*Assigned task*
In the data below, locate the line containing "Image resolution: width=820" and the line containing "Given: Click the Crude Oil (WTI) chart title", then retype both and everything between them exactly. Pictures are not part of the copy.

*Source material*
++++

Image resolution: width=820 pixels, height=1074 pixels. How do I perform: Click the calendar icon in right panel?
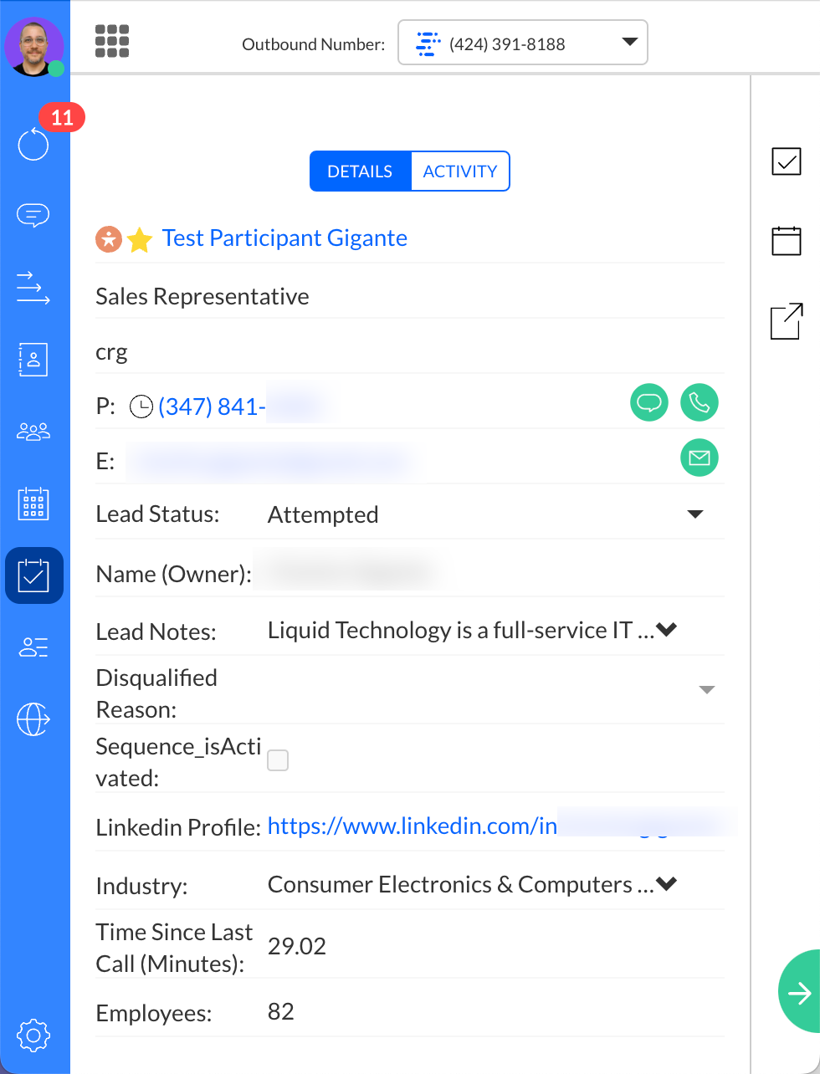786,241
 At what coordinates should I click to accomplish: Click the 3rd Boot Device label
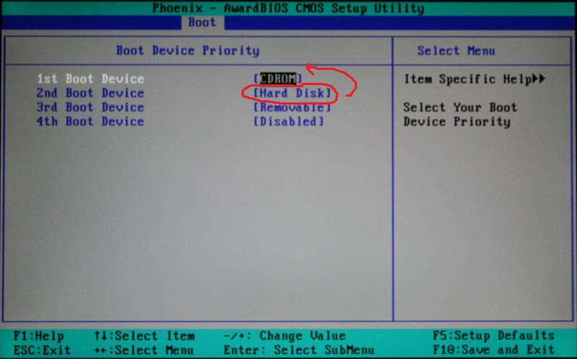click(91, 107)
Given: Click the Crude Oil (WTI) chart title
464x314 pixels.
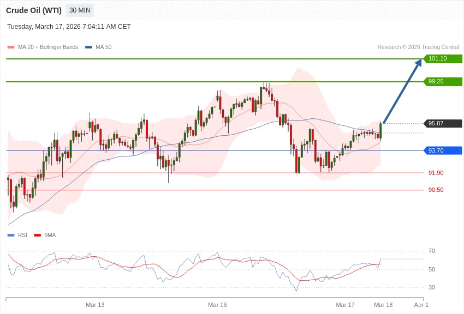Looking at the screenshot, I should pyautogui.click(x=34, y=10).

++++

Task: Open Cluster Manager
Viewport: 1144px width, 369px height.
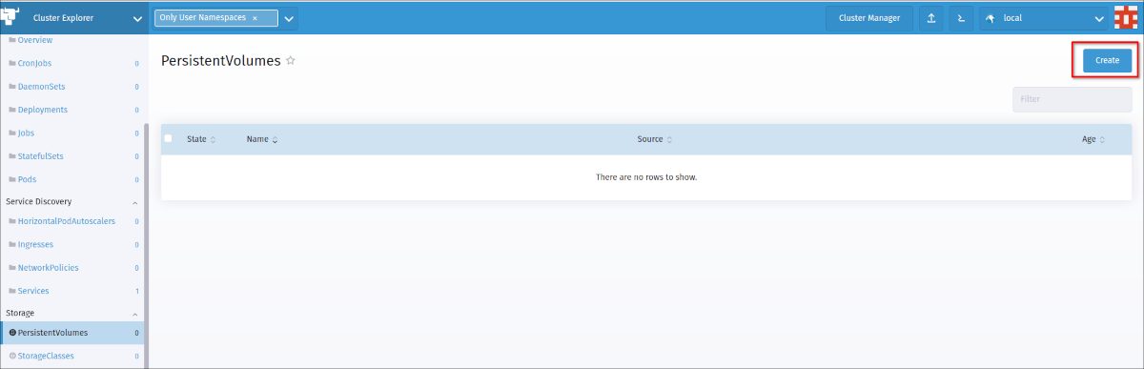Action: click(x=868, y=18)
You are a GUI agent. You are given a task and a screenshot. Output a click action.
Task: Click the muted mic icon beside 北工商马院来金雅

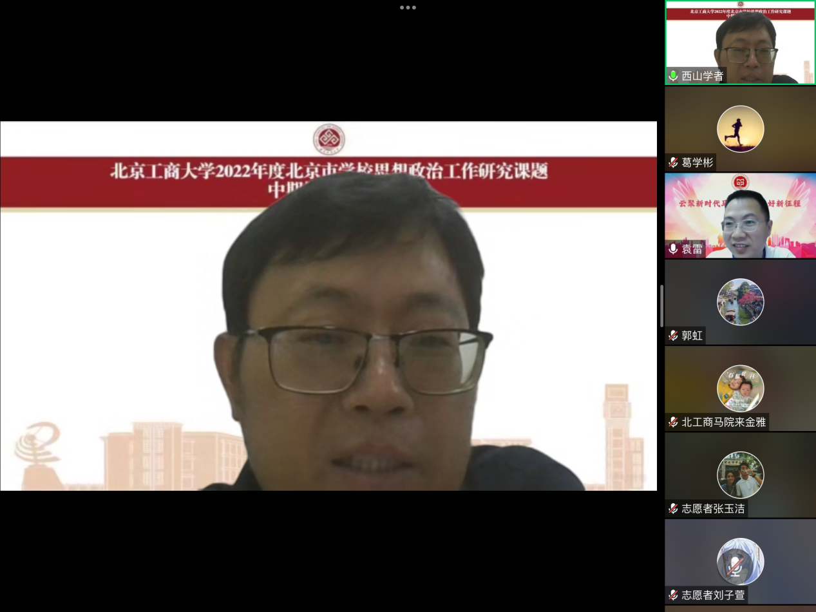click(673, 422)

++++

*Result of this exercise*
Image resolution: width=820 pixels, height=1074 pixels. How do I perform: Click the calendar icon in right panel?
786,241
 At what coordinates should I click to accomplish: Click the 3rd Boot Device label
click(91, 107)
Given: Click the Crude Oil (WTI) chart title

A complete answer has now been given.